Di sisi lain, alokasi anggaran untuk perlindungan lingkungan hidup sangat minim, hanya Rp 13,4 triliun atau mengalami penurunan 4,6% dalam lima tahun terakhir. “Ini menunjukkan bahwa pemerintah belum cukup serius menangani isu perlindungan lingkungan di tengah krisis iklim,” katanya lebih lanjut.

Satu lagi yang mencolok adalah peningkatan alokasi untuk sektor pertahanan hingga 36,7%, jauh melampaui pertumbuhan anggaran untuk pelayanan umum yang hanya tumbuh 8,6%. Ini berpotensi mengurangi dampak positif APBN pada ekonomi dan penciptaan lapangan kerja. “Kita butuh dukungan yang lebih besar untuk industri padat karya, yang justru terlupakan,” ujar Bhima, mencatat bahwa pengalokasian anggaran yang tidak efisien dapat menjadi biang kerok bagi praktik korupsi.

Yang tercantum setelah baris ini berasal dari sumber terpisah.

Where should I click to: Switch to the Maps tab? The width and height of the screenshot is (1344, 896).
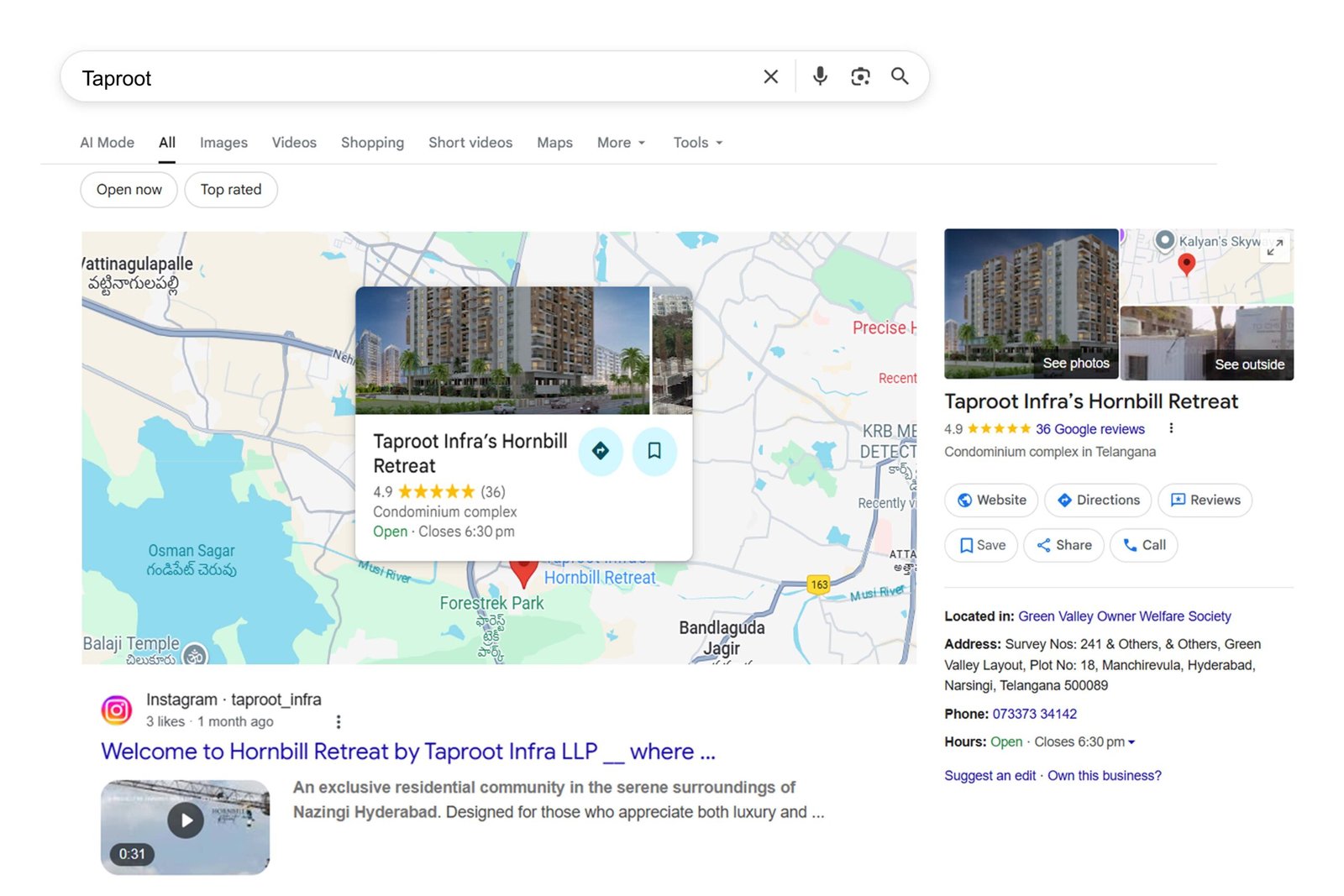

Penerimaan Pajak yang Mengkhawatirkan

Penerimaan pajak juga diproyeksikan naik secara signifikan di tengah basis pajak yang stagnan. Hal ini memunculkan kekhawatiran bahwa pemerintah hanya akan berupaya meningkatkan tarif pajak tanpa inovasi yang berkelanjutan. Bhima menekankan pentingnya implementasi pajak karbon dan pajak kekayaan sebagai langkah progresif untuk meningkatkan pendapatan. “Tanpa inovasi baru, rasio pajak terhadap PDB sulit untuk mencapai target yang realistis, dan kita mungkin akan menghadapi shortfall di tahun 2026,” pungkasnya.

Dengan semua isu ini, Rancangan APBN 2026 berpotensi menghadapi banyak tantangan. Masyarakat dan pemangku kepentingan harus tetap mengawasi dan mendesak adanya kebijakan yang lebih inklusif dan transparan.